■ What you have to do ■
Copy out the lines exactly as they appear, beginning with the line that contains "Viewport: 864px width, 463px height." and continuing through the line that contains "I will coord(120,147).".

■ Stored records ■
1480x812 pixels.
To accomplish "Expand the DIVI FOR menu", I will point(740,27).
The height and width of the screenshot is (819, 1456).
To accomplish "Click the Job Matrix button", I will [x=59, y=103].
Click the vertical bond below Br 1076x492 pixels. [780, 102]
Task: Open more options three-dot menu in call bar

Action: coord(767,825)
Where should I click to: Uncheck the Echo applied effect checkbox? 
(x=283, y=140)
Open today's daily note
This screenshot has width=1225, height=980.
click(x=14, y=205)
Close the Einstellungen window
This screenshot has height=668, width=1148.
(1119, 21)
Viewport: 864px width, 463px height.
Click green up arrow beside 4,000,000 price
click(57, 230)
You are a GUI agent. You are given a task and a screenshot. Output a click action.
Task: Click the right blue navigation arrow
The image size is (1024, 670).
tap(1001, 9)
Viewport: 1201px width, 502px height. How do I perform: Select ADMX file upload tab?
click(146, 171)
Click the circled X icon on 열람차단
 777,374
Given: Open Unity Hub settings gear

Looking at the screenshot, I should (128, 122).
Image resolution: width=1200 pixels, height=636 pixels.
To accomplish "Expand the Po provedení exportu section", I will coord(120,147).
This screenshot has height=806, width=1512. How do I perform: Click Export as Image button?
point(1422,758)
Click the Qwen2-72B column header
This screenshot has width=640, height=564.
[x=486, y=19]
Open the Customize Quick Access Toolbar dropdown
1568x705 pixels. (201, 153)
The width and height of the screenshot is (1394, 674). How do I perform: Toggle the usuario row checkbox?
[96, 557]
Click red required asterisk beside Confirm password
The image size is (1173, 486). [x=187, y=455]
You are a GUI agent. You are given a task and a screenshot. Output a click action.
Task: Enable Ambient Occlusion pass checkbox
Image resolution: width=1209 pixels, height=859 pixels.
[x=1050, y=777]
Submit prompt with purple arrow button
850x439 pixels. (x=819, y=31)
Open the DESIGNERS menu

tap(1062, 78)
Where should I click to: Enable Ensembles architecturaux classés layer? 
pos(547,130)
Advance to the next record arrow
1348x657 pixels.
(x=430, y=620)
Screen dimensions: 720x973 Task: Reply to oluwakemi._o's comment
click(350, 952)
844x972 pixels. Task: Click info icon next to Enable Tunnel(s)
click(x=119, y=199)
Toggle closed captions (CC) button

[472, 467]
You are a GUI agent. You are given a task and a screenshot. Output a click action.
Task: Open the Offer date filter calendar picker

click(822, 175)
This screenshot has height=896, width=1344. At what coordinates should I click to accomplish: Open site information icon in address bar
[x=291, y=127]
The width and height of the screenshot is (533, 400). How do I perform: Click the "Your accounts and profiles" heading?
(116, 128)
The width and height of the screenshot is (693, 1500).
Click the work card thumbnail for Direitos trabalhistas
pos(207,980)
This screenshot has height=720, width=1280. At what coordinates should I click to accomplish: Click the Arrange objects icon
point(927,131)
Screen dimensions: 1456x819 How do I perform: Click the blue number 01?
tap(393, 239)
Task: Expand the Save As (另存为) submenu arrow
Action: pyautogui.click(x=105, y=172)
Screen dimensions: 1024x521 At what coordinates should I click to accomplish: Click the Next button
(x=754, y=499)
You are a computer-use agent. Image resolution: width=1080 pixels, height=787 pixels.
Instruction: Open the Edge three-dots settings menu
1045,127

■ Result of this exercise ■
Viewport: 864px width, 463px height.
Click green up arrow beside 4,000,000 price
click(57, 230)
You are a GUI agent. You are given a task and a screenshot. Output a click action.
Task: Click the right blue navigation arrow
The image size is (1024, 670).
tap(1001, 9)
Viewport: 1201px width, 502px height. How do I perform: Select ADMX file upload tab?
click(146, 171)
Click the circled X icon on 열람차단
 777,374
Given: Open Unity Hub settings gear

Looking at the screenshot, I should (128, 122).
Image resolution: width=1200 pixels, height=636 pixels.
To accomplish "Expand the Po provedení exportu section", I will coord(120,147).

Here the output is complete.